Le français en Angleterre. — La bataille d’Hastings (14 oct. 1066) et la prise de possession de l’Angleterre par Guillaume le Conquérant eut de tout autres conséquences linguistiques que la conquête éphémère de Jérusalem ou de Constantinople. Longtemps on put croire que la langue comme la dynastie normande était définitivement établie au delà du détroit.

  1. Ils crient tous : Μὰ τὸ Θεὸ καλὸ τοῦτο βασιλεό ; cela veut dire en français : Par Dieu, bon est ce roi. Je cite le texte restitué par M. P. Meyer (Bibl. de l’École de chartes, 1866, 333), auquel je renvoie pour d’autres exemples. (Cf. Recueil des Hist. des Crois., V. 1. Anon. littorensem, p. 287.)

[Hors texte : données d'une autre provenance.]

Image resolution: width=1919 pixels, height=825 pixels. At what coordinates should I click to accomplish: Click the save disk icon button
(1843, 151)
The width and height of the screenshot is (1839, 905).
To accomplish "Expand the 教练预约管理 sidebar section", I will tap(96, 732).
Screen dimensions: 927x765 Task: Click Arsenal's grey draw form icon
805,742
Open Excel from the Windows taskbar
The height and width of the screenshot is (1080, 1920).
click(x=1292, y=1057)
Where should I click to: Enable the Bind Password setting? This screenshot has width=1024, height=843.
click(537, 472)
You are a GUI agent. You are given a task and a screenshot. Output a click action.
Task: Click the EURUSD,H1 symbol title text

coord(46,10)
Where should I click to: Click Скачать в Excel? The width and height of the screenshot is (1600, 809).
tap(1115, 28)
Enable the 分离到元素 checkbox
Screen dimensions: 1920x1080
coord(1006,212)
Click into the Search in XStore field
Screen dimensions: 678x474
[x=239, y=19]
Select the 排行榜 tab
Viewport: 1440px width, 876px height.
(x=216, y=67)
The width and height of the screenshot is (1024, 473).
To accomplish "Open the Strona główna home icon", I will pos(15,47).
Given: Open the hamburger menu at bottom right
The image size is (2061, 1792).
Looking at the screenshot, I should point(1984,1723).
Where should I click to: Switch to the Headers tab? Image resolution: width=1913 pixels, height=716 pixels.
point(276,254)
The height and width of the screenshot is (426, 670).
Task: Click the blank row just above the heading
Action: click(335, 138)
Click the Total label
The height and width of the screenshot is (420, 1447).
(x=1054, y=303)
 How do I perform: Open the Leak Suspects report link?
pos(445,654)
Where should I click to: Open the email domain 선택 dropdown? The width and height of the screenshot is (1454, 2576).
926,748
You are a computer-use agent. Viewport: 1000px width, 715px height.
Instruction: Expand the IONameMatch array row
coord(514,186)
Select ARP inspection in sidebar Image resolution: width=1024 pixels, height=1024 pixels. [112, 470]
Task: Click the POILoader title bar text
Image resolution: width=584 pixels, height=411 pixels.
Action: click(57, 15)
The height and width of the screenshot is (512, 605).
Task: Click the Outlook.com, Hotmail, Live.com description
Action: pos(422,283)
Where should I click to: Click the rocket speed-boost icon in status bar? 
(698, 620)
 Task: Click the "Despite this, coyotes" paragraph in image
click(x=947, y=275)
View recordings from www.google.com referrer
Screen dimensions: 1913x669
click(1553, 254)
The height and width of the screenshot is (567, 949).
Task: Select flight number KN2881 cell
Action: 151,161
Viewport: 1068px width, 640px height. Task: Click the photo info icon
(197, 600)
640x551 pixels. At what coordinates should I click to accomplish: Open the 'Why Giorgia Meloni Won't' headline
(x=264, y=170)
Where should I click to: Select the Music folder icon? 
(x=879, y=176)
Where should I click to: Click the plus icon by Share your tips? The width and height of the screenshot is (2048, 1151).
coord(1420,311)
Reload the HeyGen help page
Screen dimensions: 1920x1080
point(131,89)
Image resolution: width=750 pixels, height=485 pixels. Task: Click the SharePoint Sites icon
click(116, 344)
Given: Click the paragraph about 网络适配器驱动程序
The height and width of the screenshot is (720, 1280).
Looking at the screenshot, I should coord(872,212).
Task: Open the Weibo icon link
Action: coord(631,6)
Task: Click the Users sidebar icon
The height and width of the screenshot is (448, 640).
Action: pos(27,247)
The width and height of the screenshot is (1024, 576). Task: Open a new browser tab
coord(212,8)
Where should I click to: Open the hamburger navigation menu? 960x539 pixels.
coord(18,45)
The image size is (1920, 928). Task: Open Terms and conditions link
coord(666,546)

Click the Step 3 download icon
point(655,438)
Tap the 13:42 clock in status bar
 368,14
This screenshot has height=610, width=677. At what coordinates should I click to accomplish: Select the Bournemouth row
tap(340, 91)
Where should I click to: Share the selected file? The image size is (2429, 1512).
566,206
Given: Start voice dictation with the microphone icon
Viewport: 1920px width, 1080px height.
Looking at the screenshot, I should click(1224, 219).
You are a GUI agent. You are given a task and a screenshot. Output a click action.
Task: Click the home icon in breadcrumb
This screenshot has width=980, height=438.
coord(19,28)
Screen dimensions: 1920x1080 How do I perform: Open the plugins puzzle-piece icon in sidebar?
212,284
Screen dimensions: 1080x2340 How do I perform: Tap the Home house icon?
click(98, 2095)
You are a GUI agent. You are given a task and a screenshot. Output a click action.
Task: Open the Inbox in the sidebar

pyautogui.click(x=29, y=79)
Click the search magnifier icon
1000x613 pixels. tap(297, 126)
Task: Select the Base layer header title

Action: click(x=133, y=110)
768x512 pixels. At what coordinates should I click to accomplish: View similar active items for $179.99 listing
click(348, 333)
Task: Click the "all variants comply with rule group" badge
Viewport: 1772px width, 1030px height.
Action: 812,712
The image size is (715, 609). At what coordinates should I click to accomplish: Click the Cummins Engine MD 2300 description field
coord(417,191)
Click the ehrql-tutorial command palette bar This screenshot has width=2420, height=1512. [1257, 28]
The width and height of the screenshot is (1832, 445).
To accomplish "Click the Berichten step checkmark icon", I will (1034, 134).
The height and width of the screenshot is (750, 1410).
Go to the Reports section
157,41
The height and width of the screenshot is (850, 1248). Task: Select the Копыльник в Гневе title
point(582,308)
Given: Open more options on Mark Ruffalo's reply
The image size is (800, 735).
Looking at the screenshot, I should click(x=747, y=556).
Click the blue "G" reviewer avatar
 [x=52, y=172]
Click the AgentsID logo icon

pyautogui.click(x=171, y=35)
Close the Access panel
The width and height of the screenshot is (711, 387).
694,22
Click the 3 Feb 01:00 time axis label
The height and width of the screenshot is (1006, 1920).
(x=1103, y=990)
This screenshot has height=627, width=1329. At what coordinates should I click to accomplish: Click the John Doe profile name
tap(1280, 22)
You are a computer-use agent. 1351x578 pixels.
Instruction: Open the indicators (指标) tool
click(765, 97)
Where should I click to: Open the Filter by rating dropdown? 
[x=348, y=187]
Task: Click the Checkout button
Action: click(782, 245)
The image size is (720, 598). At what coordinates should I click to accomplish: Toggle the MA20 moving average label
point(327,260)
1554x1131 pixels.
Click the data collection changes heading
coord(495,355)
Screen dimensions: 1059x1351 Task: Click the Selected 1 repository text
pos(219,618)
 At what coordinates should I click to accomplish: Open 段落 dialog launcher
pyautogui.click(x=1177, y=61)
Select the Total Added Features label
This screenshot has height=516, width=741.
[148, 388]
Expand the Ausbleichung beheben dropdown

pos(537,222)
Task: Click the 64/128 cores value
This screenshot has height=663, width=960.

  2. Il faudrait ajouter que pas mal de mots grecs ont d’abord passé en arabe, d’où ils nous sont arrivés ensuite par des chemins détournés : ζεφύρος (zéro, chiffre), ξήρον (élixir), τέλεσμα (talisman), καλόπους (calibre, gabarit) ἄμϐιξ, (alambic). Certains ont gardé une forme hybride : alchimie, de l’article arabe al et du bas grec χυμία.
  3. Plus tard le grec vulgaire a encore donné par l’intermédiaire d’autres langues quelques termes : boutique, gr. cl. ἀποθηκή, bas grec boteki), émeri (v. fr. esmeril, ital. smeriglio, gr. σμύρι, Naxos σμερι), estradiot (it. stradiotto στρατιώτης).